From 2cceda3c699f19f9c2f287614db2fe5dd009f73a Mon Sep 17 00:00:00 2001
From: Sultan Alsawaf <sultan@kerneltoast.com>
Date: Sun, 19 Apr 2020 19:59:18 -0700
Subject: ZEN: mm: Stop kswapd early when nothing's waiting for it to free
 pages

Contains:
  - mm: Stop kswapd early when nothing's waiting for it to free pages

    Keeping kswapd running when all the failed allocations that invoked it
    are satisfied incurs a high overhead due to unnecessary page eviction
    and writeback, as well as spurious VM pressure events to various
    registered shrinkers. When kswapd doesn't need to work to make an
    allocation succeed anymore, stop it prematurely to save resources.

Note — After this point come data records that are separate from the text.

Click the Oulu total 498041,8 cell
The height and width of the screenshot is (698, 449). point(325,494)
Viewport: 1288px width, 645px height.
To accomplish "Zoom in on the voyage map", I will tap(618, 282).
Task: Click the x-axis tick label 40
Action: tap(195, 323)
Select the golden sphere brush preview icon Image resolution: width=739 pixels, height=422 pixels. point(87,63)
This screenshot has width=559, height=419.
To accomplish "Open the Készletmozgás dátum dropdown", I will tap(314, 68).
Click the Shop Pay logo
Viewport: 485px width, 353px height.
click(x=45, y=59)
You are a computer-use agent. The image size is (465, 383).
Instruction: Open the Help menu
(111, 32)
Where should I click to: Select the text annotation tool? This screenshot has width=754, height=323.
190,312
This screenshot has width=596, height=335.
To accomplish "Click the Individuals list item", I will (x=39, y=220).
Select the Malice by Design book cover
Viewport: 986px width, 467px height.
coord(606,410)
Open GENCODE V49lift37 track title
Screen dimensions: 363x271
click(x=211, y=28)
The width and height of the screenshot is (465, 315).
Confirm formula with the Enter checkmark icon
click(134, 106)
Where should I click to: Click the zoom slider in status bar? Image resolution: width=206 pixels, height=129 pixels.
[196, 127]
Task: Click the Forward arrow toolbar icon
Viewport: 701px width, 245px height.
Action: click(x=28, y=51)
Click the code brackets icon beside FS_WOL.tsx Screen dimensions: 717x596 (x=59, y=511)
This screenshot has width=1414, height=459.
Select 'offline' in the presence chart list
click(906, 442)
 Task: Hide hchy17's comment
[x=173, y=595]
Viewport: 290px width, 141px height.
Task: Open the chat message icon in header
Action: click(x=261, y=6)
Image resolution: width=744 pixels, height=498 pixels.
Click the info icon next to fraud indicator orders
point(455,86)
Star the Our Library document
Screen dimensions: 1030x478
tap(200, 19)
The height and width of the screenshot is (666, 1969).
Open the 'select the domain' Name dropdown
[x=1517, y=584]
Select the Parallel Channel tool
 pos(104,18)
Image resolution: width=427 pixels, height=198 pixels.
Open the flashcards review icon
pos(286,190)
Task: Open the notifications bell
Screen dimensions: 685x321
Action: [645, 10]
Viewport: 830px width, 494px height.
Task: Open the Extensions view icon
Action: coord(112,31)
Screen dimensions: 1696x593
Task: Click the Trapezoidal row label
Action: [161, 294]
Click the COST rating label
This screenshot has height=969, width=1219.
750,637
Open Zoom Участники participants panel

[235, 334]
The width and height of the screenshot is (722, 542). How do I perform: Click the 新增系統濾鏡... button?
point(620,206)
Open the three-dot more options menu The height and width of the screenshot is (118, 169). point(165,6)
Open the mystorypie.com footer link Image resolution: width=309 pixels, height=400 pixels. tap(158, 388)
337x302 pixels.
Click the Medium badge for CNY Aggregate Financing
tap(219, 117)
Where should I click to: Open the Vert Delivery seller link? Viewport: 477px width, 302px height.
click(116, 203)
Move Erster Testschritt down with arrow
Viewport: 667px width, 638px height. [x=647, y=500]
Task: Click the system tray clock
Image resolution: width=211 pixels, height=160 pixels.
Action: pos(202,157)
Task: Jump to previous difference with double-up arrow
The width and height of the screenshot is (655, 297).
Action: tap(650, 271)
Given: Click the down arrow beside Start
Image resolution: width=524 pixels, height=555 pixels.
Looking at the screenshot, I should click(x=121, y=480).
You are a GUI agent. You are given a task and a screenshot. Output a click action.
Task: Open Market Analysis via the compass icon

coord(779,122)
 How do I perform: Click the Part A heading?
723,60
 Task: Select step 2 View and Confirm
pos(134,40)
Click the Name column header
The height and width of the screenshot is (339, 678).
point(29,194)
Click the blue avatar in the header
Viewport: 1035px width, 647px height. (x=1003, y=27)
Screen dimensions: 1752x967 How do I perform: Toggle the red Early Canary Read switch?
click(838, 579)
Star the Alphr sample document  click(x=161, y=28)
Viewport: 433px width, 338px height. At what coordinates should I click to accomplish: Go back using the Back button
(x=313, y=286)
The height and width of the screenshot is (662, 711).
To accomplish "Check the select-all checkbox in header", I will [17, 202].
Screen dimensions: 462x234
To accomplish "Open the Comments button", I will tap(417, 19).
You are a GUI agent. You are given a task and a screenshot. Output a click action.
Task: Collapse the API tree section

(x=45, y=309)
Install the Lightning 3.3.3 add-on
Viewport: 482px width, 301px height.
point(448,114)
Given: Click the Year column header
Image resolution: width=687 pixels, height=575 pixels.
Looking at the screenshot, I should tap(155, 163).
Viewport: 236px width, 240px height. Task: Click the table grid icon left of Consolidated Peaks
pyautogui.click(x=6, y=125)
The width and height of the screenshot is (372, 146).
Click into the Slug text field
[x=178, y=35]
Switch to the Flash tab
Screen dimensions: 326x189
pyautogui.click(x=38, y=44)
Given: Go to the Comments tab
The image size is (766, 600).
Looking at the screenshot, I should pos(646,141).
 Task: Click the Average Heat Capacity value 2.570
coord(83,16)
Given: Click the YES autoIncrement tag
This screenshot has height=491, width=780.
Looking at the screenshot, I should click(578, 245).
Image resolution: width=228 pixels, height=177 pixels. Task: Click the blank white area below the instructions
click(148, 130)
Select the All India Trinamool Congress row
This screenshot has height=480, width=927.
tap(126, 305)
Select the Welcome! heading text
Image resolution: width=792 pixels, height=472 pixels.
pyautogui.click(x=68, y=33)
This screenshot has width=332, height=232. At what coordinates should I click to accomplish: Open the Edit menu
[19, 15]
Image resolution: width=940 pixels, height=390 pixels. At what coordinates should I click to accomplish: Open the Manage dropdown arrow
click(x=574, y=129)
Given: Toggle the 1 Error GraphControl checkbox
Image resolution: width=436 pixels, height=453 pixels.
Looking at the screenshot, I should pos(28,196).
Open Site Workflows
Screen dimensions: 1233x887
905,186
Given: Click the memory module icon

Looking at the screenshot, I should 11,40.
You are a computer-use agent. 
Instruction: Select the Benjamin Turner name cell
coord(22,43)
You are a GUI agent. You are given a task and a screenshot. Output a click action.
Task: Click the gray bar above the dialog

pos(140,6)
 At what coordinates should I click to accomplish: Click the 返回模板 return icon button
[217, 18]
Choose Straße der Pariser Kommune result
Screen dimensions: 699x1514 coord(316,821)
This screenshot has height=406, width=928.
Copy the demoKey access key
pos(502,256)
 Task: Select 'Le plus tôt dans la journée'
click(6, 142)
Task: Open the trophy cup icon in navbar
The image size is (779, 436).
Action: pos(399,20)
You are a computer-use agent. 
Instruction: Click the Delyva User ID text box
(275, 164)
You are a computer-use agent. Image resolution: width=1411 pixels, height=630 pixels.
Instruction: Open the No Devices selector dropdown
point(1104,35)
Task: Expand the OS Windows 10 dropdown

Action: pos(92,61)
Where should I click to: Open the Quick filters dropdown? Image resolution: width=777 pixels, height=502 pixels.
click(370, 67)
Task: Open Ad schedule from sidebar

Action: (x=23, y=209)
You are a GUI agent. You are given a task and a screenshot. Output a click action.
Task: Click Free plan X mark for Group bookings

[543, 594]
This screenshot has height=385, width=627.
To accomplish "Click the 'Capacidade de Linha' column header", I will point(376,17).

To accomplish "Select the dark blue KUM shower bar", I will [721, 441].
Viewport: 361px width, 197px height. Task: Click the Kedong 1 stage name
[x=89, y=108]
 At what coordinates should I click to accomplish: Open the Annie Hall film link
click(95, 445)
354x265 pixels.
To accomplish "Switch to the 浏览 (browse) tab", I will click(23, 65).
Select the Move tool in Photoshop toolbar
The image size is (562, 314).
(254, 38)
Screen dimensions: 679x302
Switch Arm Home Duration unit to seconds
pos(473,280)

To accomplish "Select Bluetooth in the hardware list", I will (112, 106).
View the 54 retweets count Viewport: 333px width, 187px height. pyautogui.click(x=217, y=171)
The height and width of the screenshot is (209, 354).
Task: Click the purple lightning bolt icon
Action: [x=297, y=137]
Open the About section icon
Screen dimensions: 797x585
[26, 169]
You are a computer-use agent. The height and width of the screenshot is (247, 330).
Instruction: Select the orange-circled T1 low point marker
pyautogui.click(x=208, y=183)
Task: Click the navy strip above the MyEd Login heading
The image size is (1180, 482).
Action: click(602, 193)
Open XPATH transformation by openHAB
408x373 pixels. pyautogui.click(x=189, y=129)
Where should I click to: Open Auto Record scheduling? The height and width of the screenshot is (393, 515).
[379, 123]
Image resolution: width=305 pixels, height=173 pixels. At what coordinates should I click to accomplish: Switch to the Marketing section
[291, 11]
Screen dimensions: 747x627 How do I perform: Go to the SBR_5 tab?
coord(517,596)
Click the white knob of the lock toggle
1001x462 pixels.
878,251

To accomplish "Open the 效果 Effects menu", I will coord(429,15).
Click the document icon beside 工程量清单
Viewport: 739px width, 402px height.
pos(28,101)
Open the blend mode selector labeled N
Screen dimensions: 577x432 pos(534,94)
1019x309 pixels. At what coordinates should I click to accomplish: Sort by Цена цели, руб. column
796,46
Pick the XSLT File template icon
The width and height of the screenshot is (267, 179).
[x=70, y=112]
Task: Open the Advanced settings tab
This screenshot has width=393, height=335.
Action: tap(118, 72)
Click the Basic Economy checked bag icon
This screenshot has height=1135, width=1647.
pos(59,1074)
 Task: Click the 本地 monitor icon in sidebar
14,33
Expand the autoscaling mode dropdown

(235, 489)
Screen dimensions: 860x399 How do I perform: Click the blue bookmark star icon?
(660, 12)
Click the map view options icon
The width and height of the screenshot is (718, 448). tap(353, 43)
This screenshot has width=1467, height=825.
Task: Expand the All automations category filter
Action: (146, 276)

    Signed-off-by: Sultan Alsawaf <sultan@kerneltoast.com>

  - mm: Don't stop kswapd on a per-node basis when there are no waiters

    The page allocator wakes all kswapds in an allocation context's allowed
    nodemask in the slow path, so it doesn't make sense to have the kswapd-
    waiter count per each NUMA node. Instead, it should be a global counter
    to stop all kswapds when there are no failed allocation requests.

    Signed-off-by: Sultan Alsawaf <sultan@kerneltoast.com>

  - mm: Increment kswapd_waiters for throttled direct reclaimers

    Throttled direct reclaimers will wake up kswapd and wait for kswapd to
    satisfy their page allocation request, even when the failed allocation
    lacks the __GFP_KSWAPD_RECLAIM flag in its gfp mask. As a result, kswapd
    may think that there are no waiters and thus exit prematurely, causing
    throttled direct reclaimers lacking __GFP_KSWAPD_RECLAIM to stall on
    waiting for kswapd to wake them up. Incrementing the kswapd_waiters
    counter when such direct reclaimers become throttled fixes the problem.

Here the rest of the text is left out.